The success of current childhood cancer treatment is built on decades of combining different therapies that work together to improve outcomes. This includes chemotherapy and radiation therapy, which remain essential and have been used alongside many other therapies to drastically improve survival rates.
These combinations have resulted in cures for some patients, but the children who do survive face long-term side effects, and other cancers still have unacceptably low survival rates.
We aim to build on past successes by designing smarter, more modern treatment combinations that are both more effective and less toxic, taking a synergistic approach, where the combined effect is more effective than each therapy alone.
By pairing traditional treatments with new, targeted therapies we hope to make cancer cells more vulnerable while sparing healthy cells.
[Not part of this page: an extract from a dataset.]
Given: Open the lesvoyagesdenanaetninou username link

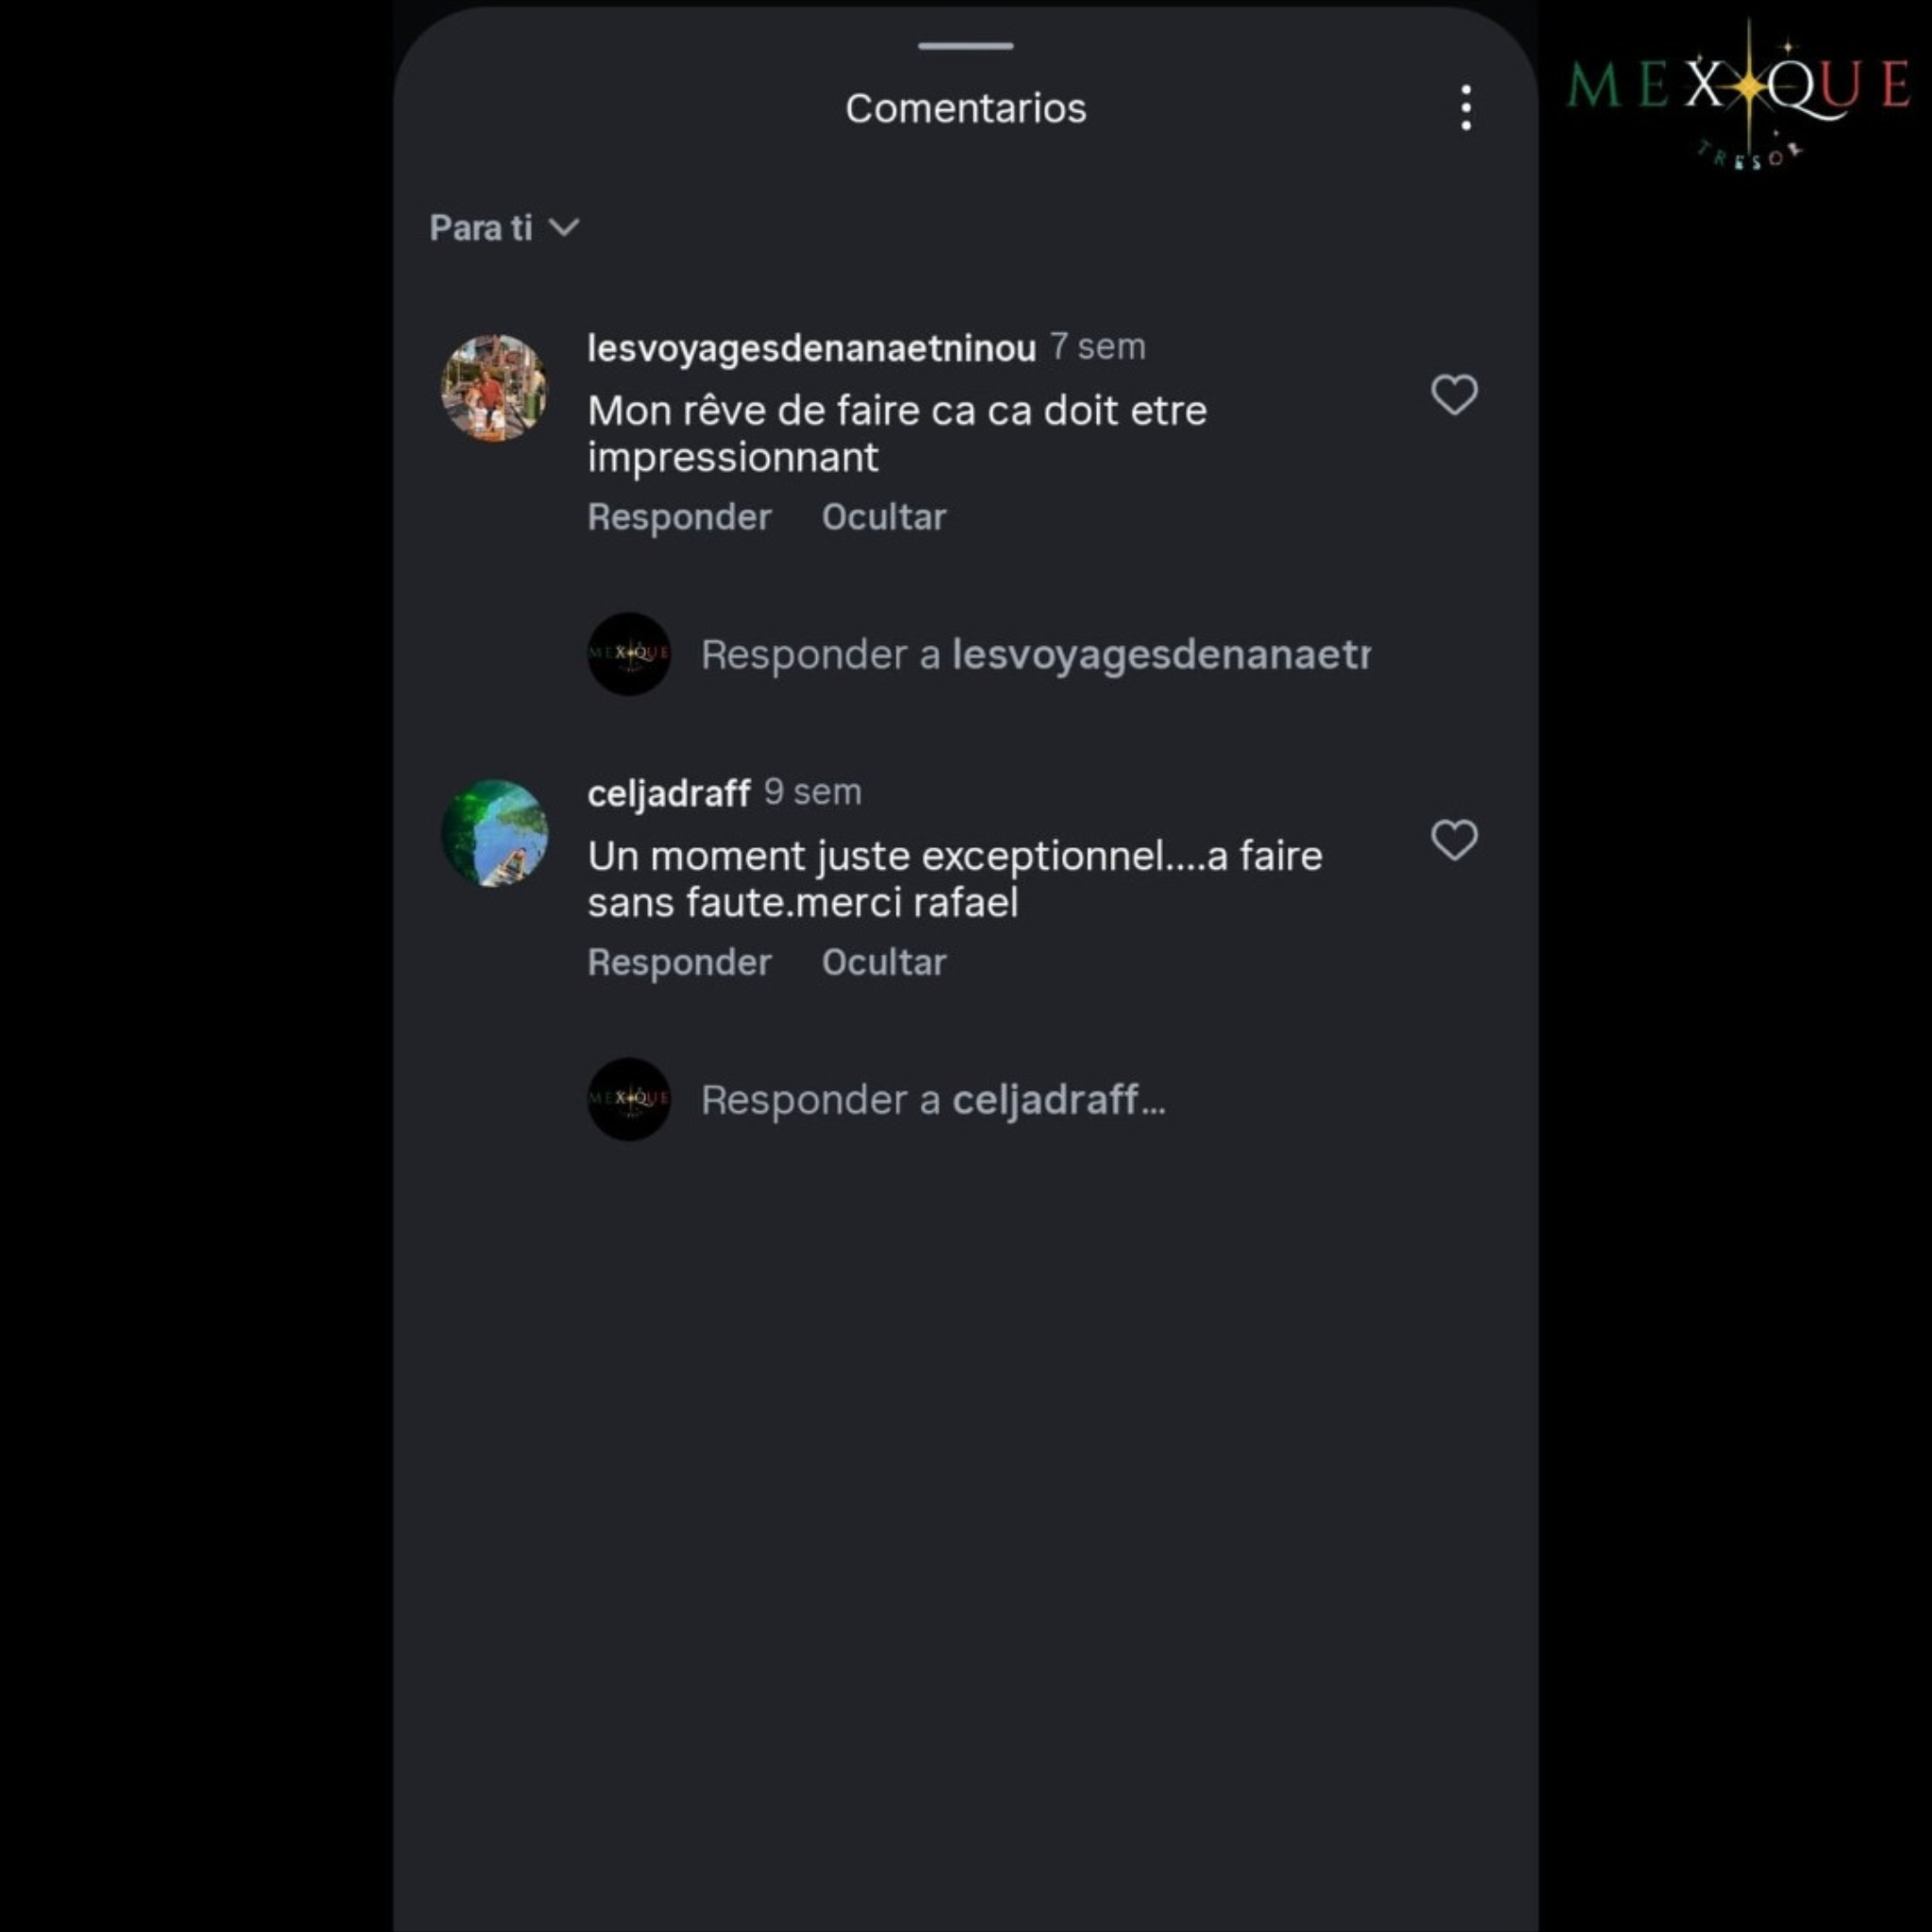Looking at the screenshot, I should [x=811, y=348].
Our researchers are leading efforts to find these powerful combinations. Using world-class preclinical models, we are designing and testing new treatment combinations to understand whether we can identify drugs with strong synergies, add new drugs to existing treatments, develop entirely new combinations for cancers with the lowest survival rates, and design approaches that reduce long term side effects in survivors.
Current research areas
Immunotherapy combinations
We are uncovering why immunotherapy works differently in young children compared to adults, and using these insights to develop smarter combination approaches. By understanding the unique biology of children's immune systems, we aim to harness their immune cells more effectively to better target cancer and improve survival for children with the hardest-to-treat cancers.
Personalised therapy combinations
Using world-class preclinical models, our researchers are identifying innovative ways to combine personalised therapies with existing treatments like chemotherapy and radiotherapy to improve outcomes for children with cancer. These combinations aim to boost the effectiveness of current therapies by homing in on specific vulnerabilities in cancer cells and attacking them. This potentially allows doctors to use lower doses without sacrificing outcomes and reduce the burden of long-term side effects for young patients and survivors.
Potential benefits
By designing modern, carefully matched treatment combinations, we aim to:
- Improve survival for children with hard-to-treat cancers
- Reduce the long-term side effects caused by traditional treatments
- Create safer, more precise therapies tailored to each child’s needs
Our goal is to build on past successes and continue developing therapies that work better together.
Research outcomes
In some cases, we have already seen what is possible when new complementary therapies are added to treatment plans.Outcomes for infants under one year of age with Acute Lymphoblastic Leukaemia have remained stagnant over decades, with five-year event-free survival rates less than 40 per cent. A small pilot clinical study that added an immunotherapy called blinatumomab improved outcomes by 30%. While larger trials are needed, this shows the potential of combination therapies.
Key projects
Immunotherapy combinations – T cell exhaustion in paediatric leukaemia
A promising form of immunotherapy called bi-specific T cell engager therapy is less effective in young children than it is in adolescents and adults. We have successfully modelled this age-dependent difference in our world-first paediatric mouse models. We discovered that T cells in young hosts undergo rapid exhaustion, functioning more like sprinters than the long-distance runners seen in adult immune responses.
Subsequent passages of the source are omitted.